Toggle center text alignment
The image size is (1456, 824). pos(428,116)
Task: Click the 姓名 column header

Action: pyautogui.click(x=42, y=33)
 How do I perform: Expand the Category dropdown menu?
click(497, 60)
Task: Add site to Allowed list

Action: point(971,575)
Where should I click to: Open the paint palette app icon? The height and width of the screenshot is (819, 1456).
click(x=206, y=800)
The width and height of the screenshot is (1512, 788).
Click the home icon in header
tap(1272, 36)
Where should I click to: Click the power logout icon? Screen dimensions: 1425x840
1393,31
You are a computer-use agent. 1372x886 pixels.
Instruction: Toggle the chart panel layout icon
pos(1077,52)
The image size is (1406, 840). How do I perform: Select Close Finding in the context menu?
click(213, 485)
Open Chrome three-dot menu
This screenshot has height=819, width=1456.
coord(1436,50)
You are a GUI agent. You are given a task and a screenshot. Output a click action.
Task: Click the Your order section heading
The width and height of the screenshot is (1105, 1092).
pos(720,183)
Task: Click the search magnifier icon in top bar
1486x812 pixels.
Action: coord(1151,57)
——
Please restate every record above word for word.

Toggle center text alignment
The image size is (1456, 824). pos(428,116)
Task: Click the 姓名 column header

Action: pyautogui.click(x=42, y=33)
 How do I perform: Expand the Category dropdown menu?
click(497, 60)
Task: Add site to Allowed list

Action: point(971,575)
Where should I click to: Open the paint palette app icon? The height and width of the screenshot is (819, 1456).
click(x=206, y=800)
The width and height of the screenshot is (1512, 788).
Click the home icon in header
tap(1272, 36)
Where should I click to: Click the power logout icon? Screen dimensions: 1425x840
1393,31
You are a computer-use agent. 1372x886 pixels.
Instruction: Toggle the chart panel layout icon
pos(1077,52)
The image size is (1406, 840). How do I perform: Select Close Finding in the context menu?
click(213, 485)
Open Chrome three-dot menu
This screenshot has height=819, width=1456.
coord(1436,50)
You are a GUI agent. You are given a task and a screenshot. Output a click action.
Task: Click the Your order section heading
The width and height of the screenshot is (1105, 1092).
pos(720,183)
Task: Click the search magnifier icon in top bar
1486x812 pixels.
Action: coord(1151,57)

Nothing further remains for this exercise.